Penelitian yang diterbitkan dalam jurnal Nature Sustainability menyoroti mengapa permintaan daging kita sangat buruk bagi lingkungan. Ini menunjukkan bahwa alternatif, meningkatkan pertumbuhan kembali vegetasi dan mengandalkan pola makan nabati, dapat menghilangkan antara 9 dan 16 tahun emisi CO2 bahan bakar fosil global.
Jumlah ruang yang dibutuhkan untuk menanam makanan bersumber hewani mencakup 83 persen dari lahan pertanian di bumi. Jadi banyaknya lahan yang dibutuhkan untuk memelihara dan memberi makan hewan, berarti vegetasi asli ditekan dan ekosistem tidak dapat berkembang. Sebaliknya, menanam makanan berprotein nabati seperti miju-miju dan kacang-kacangan dapat memberi kita nutrisi penting, menggunakan sebagian kecil tanah yang dibutuhkan untuk memproduksi daging dan susu.
Studi ini mengamati tempat-tempat di mana mengubah apa yang tumbuh dan dimakan orang dapat membebaskan ruang bagi ekosistem untuk beregenerasi, mengimbangi emisi CO2 dalam prosesnya. Jika permintaan daging anjlok di tahun-tahun mendatang, jumlah penghilangan CO2 itu akan secara efektif menggandakan anggaran karbon Bumi yang menyusut dengan cepat, klaim penelitian.
DI MANAKAH PENGURANGAN KONSUMSI DAGING MEMILIKI DAMPAK TERBESAR?
“Potensi terbesar untuk pertumbuhan kembali hutan, dan manfaat iklim yang dimilikinya, ada di negara-negara berpenghasilan tinggi dan menengah ke atas, tempat di mana mengurangi konsumsi daging dan produk susu yang lapar akan berdampak relatif kecil pada ketahanan pangan,” kata Matthew Hayek, penulis utama studi dan asisten profesor di Departemen Studi Lingkungan Universitas New York.
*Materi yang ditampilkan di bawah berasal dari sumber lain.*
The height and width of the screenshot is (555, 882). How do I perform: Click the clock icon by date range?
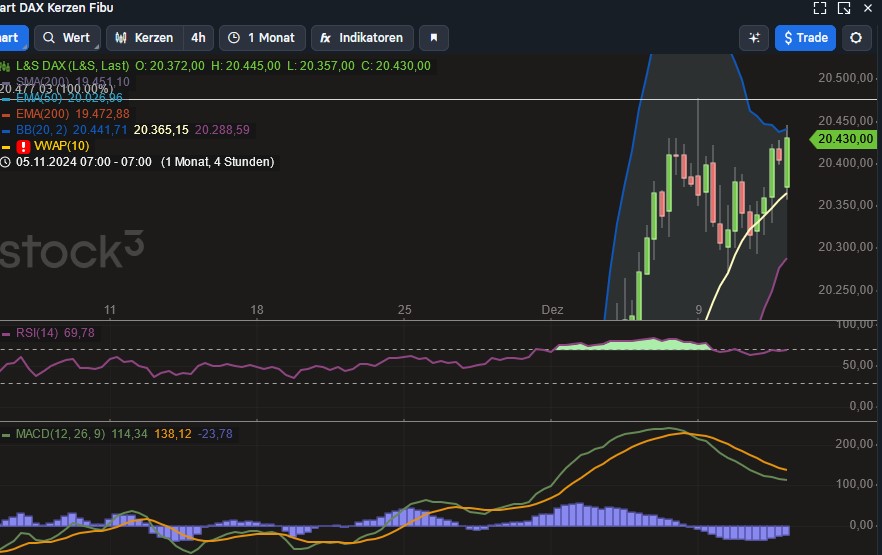(x=6, y=162)
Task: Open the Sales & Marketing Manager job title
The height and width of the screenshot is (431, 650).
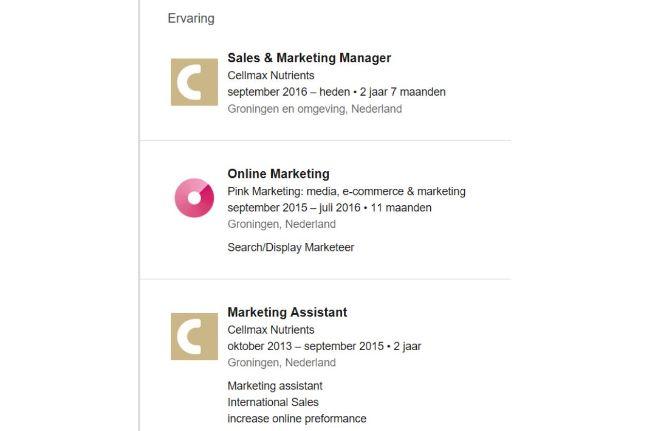Action: click(x=309, y=58)
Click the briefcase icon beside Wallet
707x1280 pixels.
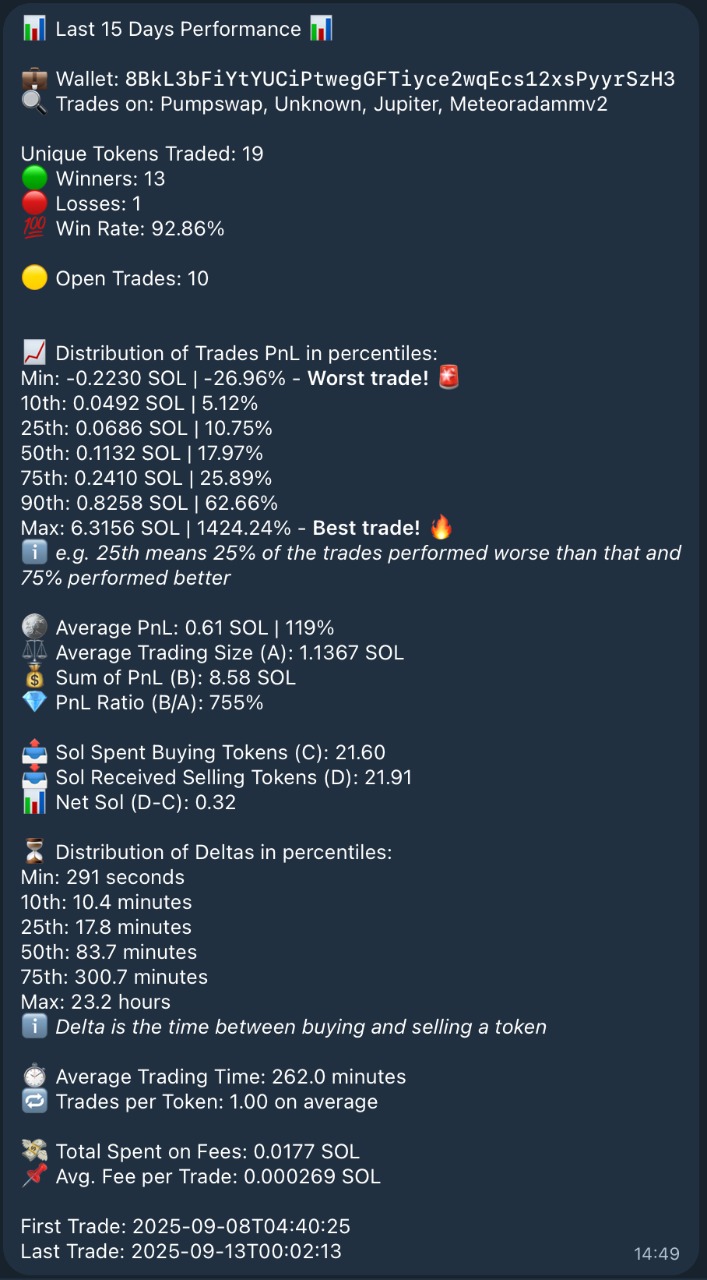[x=34, y=79]
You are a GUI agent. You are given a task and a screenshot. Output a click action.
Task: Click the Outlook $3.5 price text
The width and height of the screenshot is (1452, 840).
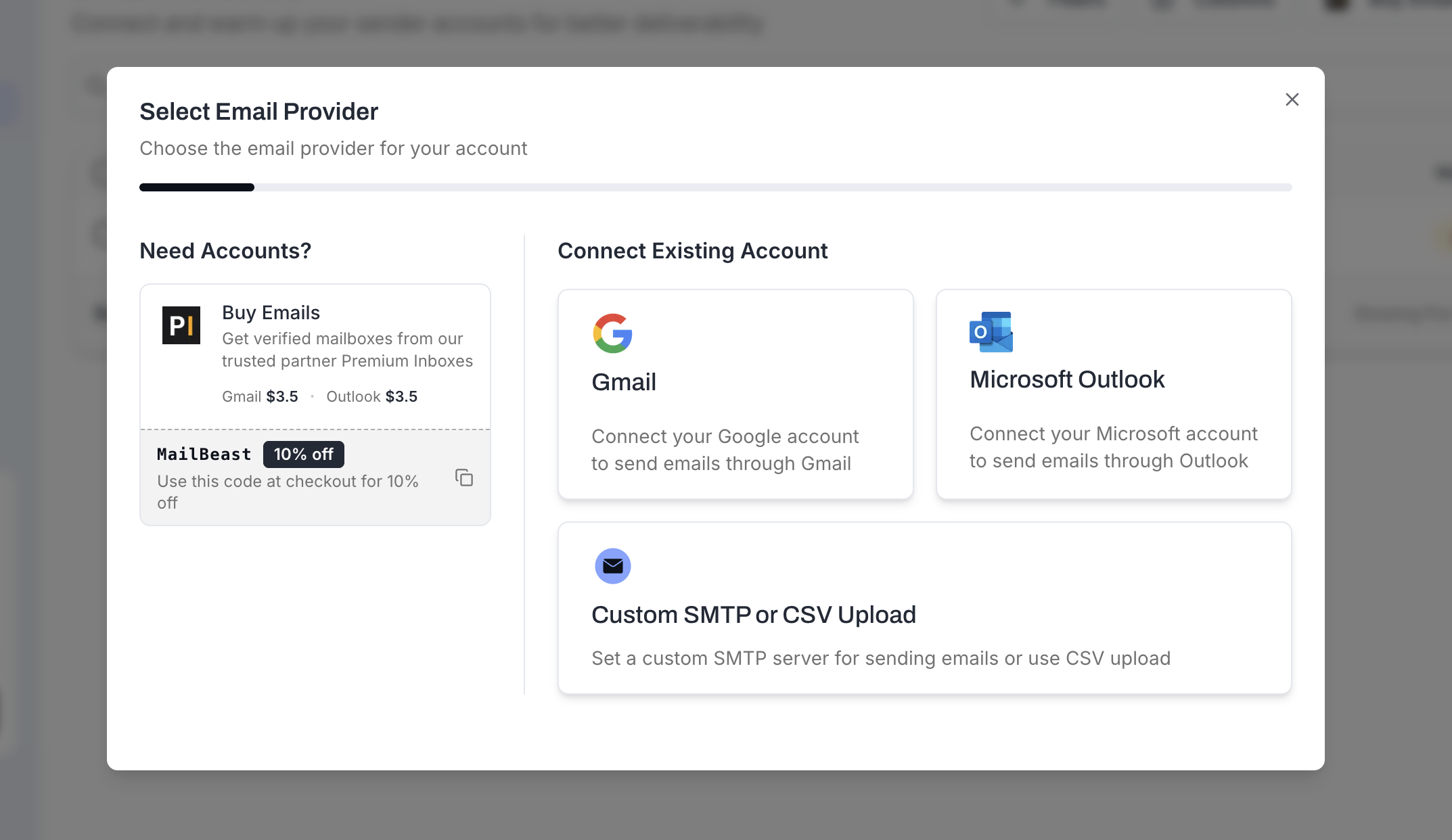(371, 396)
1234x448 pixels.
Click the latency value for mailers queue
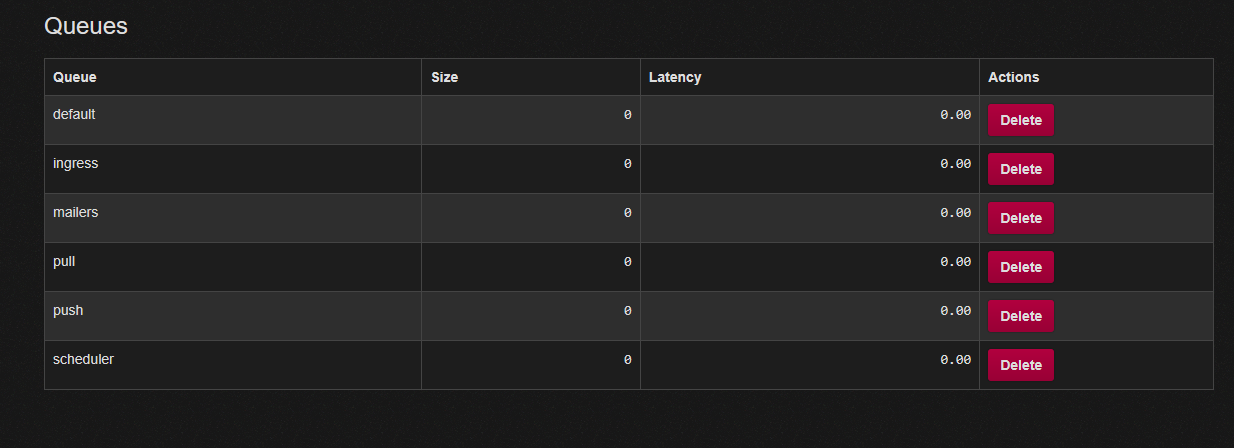click(x=955, y=213)
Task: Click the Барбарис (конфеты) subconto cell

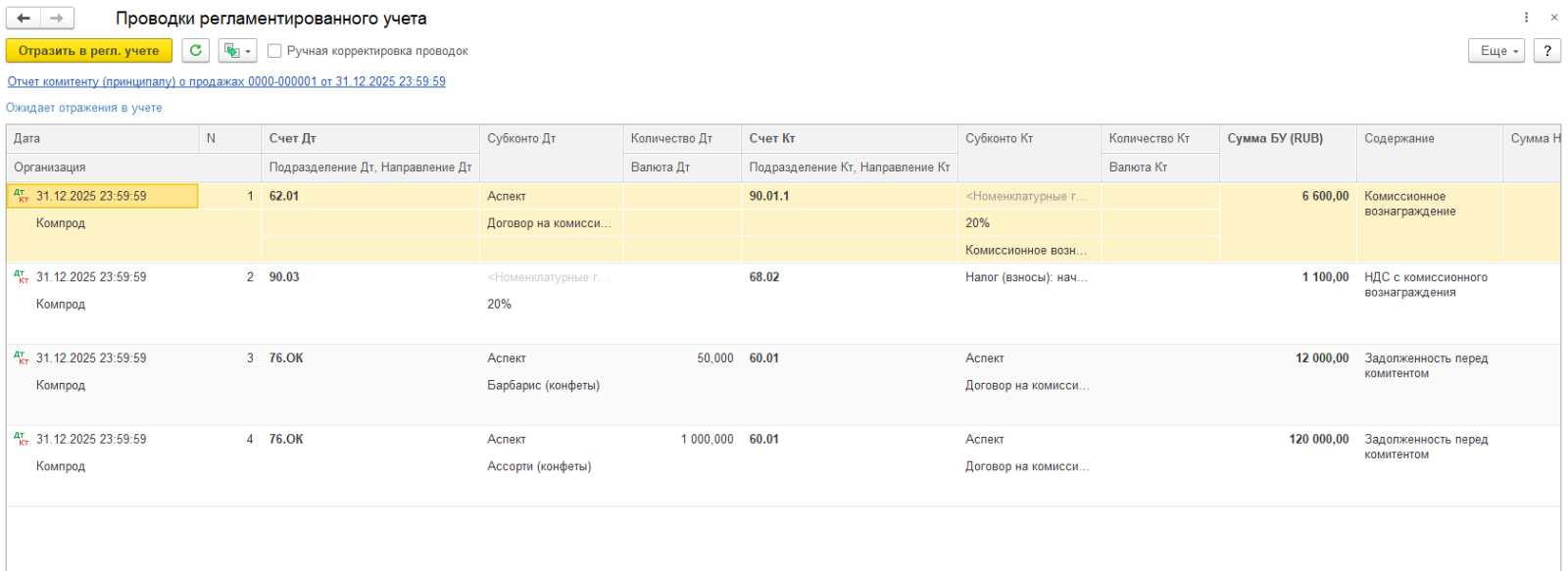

“Kita dapat memikirkan untuk mengubah kebiasaan makan kita ke pola makan ramah-lahan sebagai suplemen untuk memindahkan energi, bukan sebagai penggantinya,” lanjut Hayek.
“Memulihkan hutan asli dapat membeli waktu yang sangat dibutuhkan bagi negara-negara untuk mengalihkan jaringan energi mereka ke infrastruktur bebas fosil yang dapat diperbarui.”
Nathan Mueller, rekan penulis studi tersebut, menggambarkan potensi untuk memulihkan ekosistem bumi sebagai sesuatu yang “substansial”, menambahkan, “penggunaan lahan adalah tentang pengorbanan”.
Sambil mengakui manfaat ekonomi dari peternakan di banyak wilayah di seluruh dunia, ia menyimpulkan bahwa temuan studi tersebut dapat "membantu menargetkan tempat-tempat di mana memulihkan ekosistem dan menghentikan deforestasi yang sedang berlangsung akan memiliki manfaat karbon terbesar."